Abdelaziz Chaambi, président de la Coordination contre le Racisme et l’Islamophobie (CRI) et cofondateur des Indigènes de la République, était également annoncé. Il y a quelques années, il comparait le Hamas à Jean Moulin, tout en soutenant le Hezbollah. Lors de l’affaire Salman Rushdie, il avait appelé à l’interdiction de son « livre qui insulte l’Islam« . Opposé au mariage pour tous, qu’il compare à l’inceste et à la pédophilie, il avait appelé à se rendre à la Manif Pour Tous. Aux dernières élections législatives françaises, il soutient des candidats du parti islamiste turc PEJ. Jamila Farah, responsable CRI, candidate PEJ aux élections, est également présente.

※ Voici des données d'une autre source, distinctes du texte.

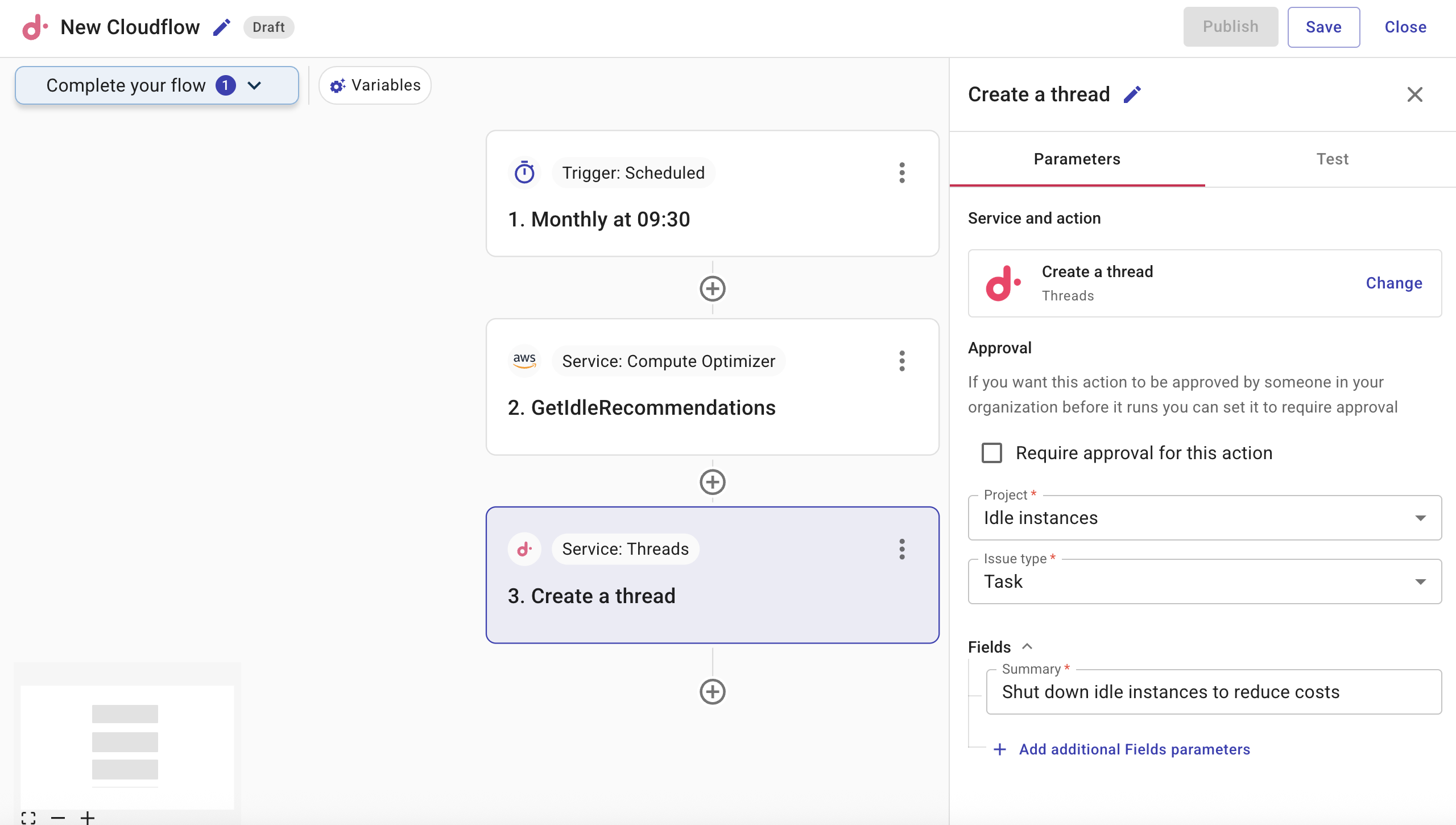1456x825 pixels.
Task: Fit the flow to view
Action: pos(28,818)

Souhail Chichah, connu pour avoir appelé à la « lapidation » de Caroline Fourest avant d’avoir saboté sa conférence à l’Université Libre de Bruxelles en organisant une « Burqa Pride », obligeant les organisateurs à annuler la conférence, devait être présent. Il a reçu une « Quenelle d’Or » de Dieudonné, avant de se brouiller avec lui, mais a toujours le soutien du PIR.

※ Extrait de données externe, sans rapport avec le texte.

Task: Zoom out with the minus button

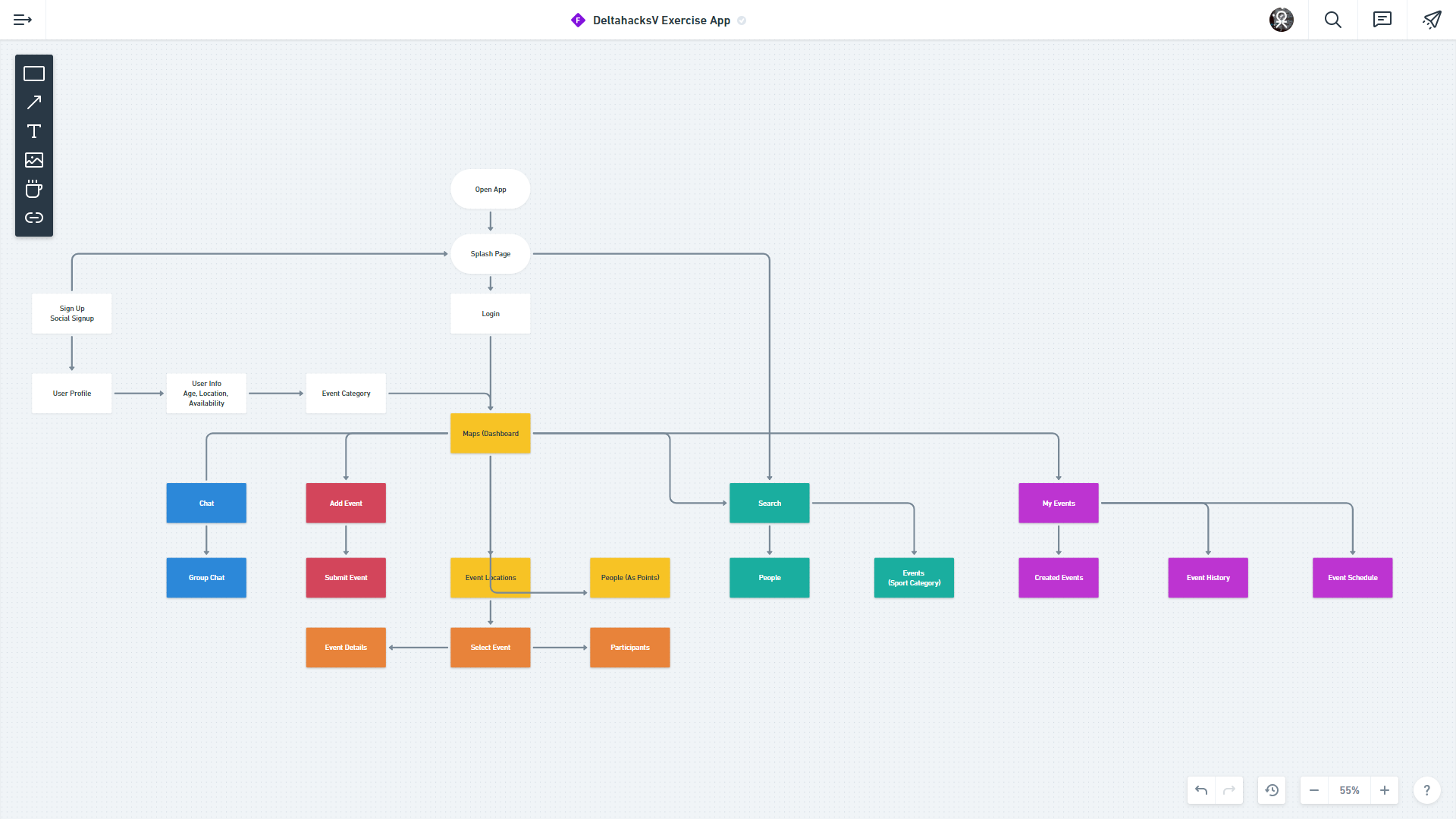Action: click(x=1314, y=790)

Et bien sur, le CCIF n’était pas en reste avec la présence de Yasser Louati, son ancien porte-parole, ainsi que Lila Charef, directrice exécutive du CCIF. Lorsque le CCIF a appris l’annulation du colloque, il a déposé référé-liberté pour obtenir la suspension de la décision de l’Université Lyon 2 « au motif qu’elle portait une atteinte grave et manifestement illégale à sa liberté d’expression et sa liberté de réunion ». Le juge des référés a rejeté la demande du CCIF le 9 octobre 2017.

Ce mercredi 12 octobre 2017, la présidente de l’Université Lyon 2, Nathalie Dompnier, s’est exprimée pour préciser les causes de l’annulation décidée par l’équipe de la Présidence de l’Université. Elle a reconnu que la Présidence avait du reprendre la main sur le colloque car le cadre universitaire impliquant une démarche scientifique n’était pas respecté : »un colloque universitaire suppose un certain cadre. On s’est d’abord posé la question d’amender le programme dans le sens d’un colloque de recherche. Mais c’était trop tard. On a préféré annulé ».

S’agissant des intervenants, sans rentrer dans les détails, la présidente a rappelé qu' »ils doivent être sélectionnés après un appel à communication, comme dans tout colloque ». Au delà du profil de ces militants associatifs, leur nombre important ici, et le fait qu’ils soient issus de la même nébuleuse semble être problématique. Nathalie Dompnier précise : « le colloque était porté en partie par des associations, sous la responsabilité de l’université. Ce n’est pas possible ».

Enfin, même si Nathalie Dompnier ne se prononce pas spécifiquement sur certains propos problématiques qu’ont pu tenir ces militants, elle s’interroge sur l’utilisation du terme « islamophobie » : « il faudra reposer la question de l’utilisation du terme d’« islamophobie ». Dans une démarche scientifique, il faut toujours se poser la question des catégories que l’on emploie ».

Ni annulé définitivement, ni repoussé officiellement, ce colloque aura démontré qu’il existe une volonté de la part des soutiens de l’islamisme d’investir le terrain universitaire, mais aussi une importante vigilance laïque sur le sujet.